El pacto se presenta como el acuerdo definitivo para alcanzar una política común europea de inmigración y asilo, pero, en realidad, sólo es un intento más de los muchos que se han venido haciendo en esa dirección. En 1999 los jefes de Estado y de Gobierno de la Unión Europea adoptaron en Tampere el firme compromiso de establecerla en cinco años. Igual de firme fue el compromiso que volvieron a alcanzar en Laeken en el 2001, en Sevilla en el 2002, y más aún en La Haya en el 2004, donde, a la vista de lo poco que se había avanzado, se firma un nuevo acuerdo de amplias dimensiones por el que en el 2009 deberíamos tener ya plenamente vigente esa política común. Lo cierto es que los mismos gobiernos que reclaman la política común la torpedean después si las propuestas legislativas de la Comisión Europea no se adaptan a lo que ellos ya están haciendo en esta materia.
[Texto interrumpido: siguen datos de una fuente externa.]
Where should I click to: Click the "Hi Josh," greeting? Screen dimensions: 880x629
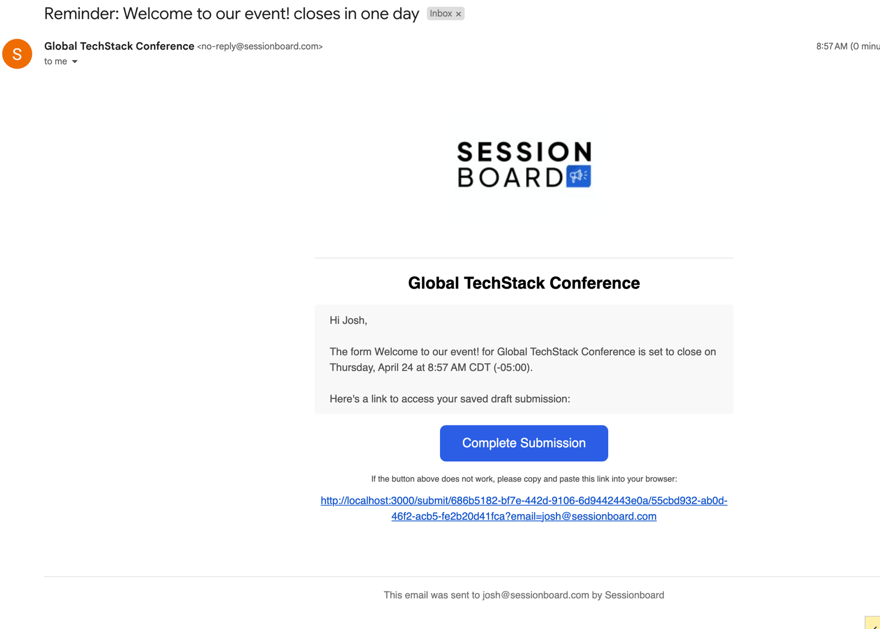click(x=348, y=321)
El nuevo intento encabezado por Sarkozy conlleva una apuesta por endurecer las políticas de inmigración. Pero la principal reflexión que merece es que no acierta con lo que debería ser una gestión racional de la inmigración. Habla de dar entrada a una inmigración escogida, dentro de un enfoque general restrictivo. Esto puede ser útil en la actual situación de crisis, pero la política de inmigración ha de plantearse a medio plazo, y se sabe que la inmigración que Europa necesitará en las próximas décadas, cuando hayamos salido ya de la crisis, no podrá ser gestionada sin amplias políticas de admisión. Es, por otra parte, un plan que habla de integración pero más bien la dificulta, ya que una política que presenta la inmigración como algo dañino, de lo que nos hemos de proteger, y a los inmigrantes como personas sospechosas de no querer cumplir nuestras leyes, personas a las que hemos de obligar con medidas especiales para que se comprometan a cumplirlas, es una política que inevitablemente expande los miedos y desconfianzas, y que, en definitiva, pone palos a la rueda de la integración.
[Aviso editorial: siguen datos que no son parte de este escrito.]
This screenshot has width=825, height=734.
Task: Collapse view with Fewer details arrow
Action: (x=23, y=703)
Un pacto europeo de inmigración es ineludible, pero debería ser distinto del que se aprobará en el Consejo. Entre sus contenidos debería incluir el reconocimiento claro de que la inmigración laboral será cada vez más necesaria y que los inmigrantes han de encontrar vías accesibles para su entrada legal. La integración debería ser su eje central, apoyándola sobre un discurso acogedor, haciendo una nueva apuesta por dotarla de los recursos adecuados y proponiendo avances en lo relativo al derecho de voto. La relación con los países emisores debería plantearse siguiendo los criterios establecidos por las Naciones Unidas acerca de los nexos entre migraciones y desarrollo. Y la inmigración irregular debería abordarse con el objetivo de reducirla progresivamente, pero sabiendo que ello depende tanto de la mejora de los controles fronterizos como de que los otros aspectos antes mencionados funcionen adecuadamente (de entrada, convendría cambiar el enunciado de lucha contra la inmigración ilegal por el de reducción progresiva de la inmigración irregular).
Sabemos que la política de inmigración no es un tema fácil. Pero su complejidad no ha de llevarnos a dar por buenas o inevitables las tendencias que se están imponiendo en Europa. Especialmente los sectores progresistas europeos deben superar el fatalismo que se está instalando en esta materia; deben desprenderse de la idea de que la inmigración es un asunto aparte, en el que inevitablemente se ha de pasar por encima de los conceptos democráticos y progresistas que aplicamos en otros asuntos. Ha de promoverse un nuevo consenso que nos permita transmitir a la sociedad la idea de que otra política de inmigración es posible.